### Page
FILED
United States Court of Appeals
UNITED STATES COURT OF APPEALS Tenth Circuit
FOR THE TENTH CIRCUIT October 20, 2015
_________________________________
Elisabeth A. Shumaker
Clerk of Court
RODNEY DUTTON; SHIRLEY
DUTTON,
Plaintiffs - Appellants,
v. No. 15-6048
(D.C. No. 5:13-CV-01239-HE)
THE CITY OF MIDWEST CITY; DAN (W.D. Okla.)
PETERSON, Police Officer Badge #88;
OKLAHOMA COUNTY DETENTION
CENTER; STATE OF OKLAHOMA,
Defendants - Appellees.
_________________________________
ORDER AND JUDGMENT*
_________________________________
Before HARTZ, PORFILIO, and PHILLIPS, Circuit Judges.
_________________________________
In this civil-rights case, Rodney and Shirley Dutton appeal pro se from district
court orders that granted the defendants’ motions to dismiss and for summary
judgment. We exercise jurisdiction under 28 U.S.C. § 1291 and affirm for
substantially the same reasons identified by the district court.

### Listed records
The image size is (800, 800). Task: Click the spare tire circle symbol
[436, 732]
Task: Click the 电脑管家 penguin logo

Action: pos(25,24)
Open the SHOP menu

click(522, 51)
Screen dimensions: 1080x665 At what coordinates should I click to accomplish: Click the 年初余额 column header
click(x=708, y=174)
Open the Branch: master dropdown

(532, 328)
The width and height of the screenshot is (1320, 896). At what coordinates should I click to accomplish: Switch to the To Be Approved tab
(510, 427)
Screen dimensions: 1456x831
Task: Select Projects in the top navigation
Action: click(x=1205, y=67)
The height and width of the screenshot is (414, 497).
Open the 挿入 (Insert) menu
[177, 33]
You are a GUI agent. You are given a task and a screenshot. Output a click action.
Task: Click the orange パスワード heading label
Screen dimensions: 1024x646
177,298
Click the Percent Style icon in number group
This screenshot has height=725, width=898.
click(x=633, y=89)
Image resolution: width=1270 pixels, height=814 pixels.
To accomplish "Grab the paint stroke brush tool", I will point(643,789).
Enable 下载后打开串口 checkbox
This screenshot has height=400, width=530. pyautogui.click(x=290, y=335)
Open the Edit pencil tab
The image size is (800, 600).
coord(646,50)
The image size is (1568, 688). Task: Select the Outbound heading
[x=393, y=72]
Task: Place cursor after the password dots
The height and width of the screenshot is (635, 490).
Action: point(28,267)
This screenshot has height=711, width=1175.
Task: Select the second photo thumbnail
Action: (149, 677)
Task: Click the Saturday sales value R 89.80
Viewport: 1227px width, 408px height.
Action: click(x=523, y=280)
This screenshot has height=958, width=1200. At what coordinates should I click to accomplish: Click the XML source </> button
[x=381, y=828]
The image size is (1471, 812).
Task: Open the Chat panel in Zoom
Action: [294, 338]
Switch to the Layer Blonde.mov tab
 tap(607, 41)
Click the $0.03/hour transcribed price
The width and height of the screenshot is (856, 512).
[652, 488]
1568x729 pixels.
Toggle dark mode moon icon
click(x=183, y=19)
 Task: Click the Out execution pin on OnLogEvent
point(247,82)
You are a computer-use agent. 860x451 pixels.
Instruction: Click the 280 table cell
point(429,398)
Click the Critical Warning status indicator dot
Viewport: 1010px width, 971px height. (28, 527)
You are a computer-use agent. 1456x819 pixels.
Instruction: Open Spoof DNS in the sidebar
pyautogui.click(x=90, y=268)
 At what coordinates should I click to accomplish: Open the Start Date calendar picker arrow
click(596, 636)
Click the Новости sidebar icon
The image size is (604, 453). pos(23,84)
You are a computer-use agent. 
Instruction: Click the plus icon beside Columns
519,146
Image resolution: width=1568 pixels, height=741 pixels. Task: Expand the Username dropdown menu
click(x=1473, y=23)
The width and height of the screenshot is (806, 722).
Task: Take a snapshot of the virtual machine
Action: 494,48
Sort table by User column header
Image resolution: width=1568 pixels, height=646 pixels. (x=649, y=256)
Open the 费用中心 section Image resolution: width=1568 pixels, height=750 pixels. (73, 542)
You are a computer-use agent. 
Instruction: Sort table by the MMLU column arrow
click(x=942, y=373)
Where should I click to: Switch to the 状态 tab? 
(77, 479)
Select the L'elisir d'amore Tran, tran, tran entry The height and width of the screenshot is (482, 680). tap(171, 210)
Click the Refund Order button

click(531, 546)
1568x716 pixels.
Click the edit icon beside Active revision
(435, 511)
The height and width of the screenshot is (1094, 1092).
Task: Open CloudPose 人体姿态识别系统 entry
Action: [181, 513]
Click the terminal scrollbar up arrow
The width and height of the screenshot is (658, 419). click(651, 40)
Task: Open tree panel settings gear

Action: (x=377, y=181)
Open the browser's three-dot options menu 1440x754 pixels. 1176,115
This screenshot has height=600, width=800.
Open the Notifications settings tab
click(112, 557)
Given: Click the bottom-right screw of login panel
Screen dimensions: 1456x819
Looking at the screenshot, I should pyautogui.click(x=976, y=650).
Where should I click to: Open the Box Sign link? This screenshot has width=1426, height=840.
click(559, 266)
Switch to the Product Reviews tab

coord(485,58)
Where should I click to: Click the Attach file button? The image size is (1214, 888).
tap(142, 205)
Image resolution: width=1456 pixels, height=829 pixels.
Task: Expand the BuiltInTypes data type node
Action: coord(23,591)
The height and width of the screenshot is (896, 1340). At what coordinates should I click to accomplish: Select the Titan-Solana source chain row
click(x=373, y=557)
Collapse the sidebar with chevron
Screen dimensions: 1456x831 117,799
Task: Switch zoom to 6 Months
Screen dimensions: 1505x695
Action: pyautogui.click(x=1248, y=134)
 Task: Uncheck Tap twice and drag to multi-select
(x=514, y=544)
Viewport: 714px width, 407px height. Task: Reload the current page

### Written problem
Check each statement against the court order, answering yes or no and quoting the words of the order that decide it: 1. The Duttons brought their appeal through an attorney. 2. The appeals court upheld the district court's rulings. 3. The appeal is numbered 15-6048.

### Answer to this task
1. No: "appeal pro se"
2. Yes: "affirm for substantially the same reasons identified by the district court"
3. Yes: "No. 15-6048"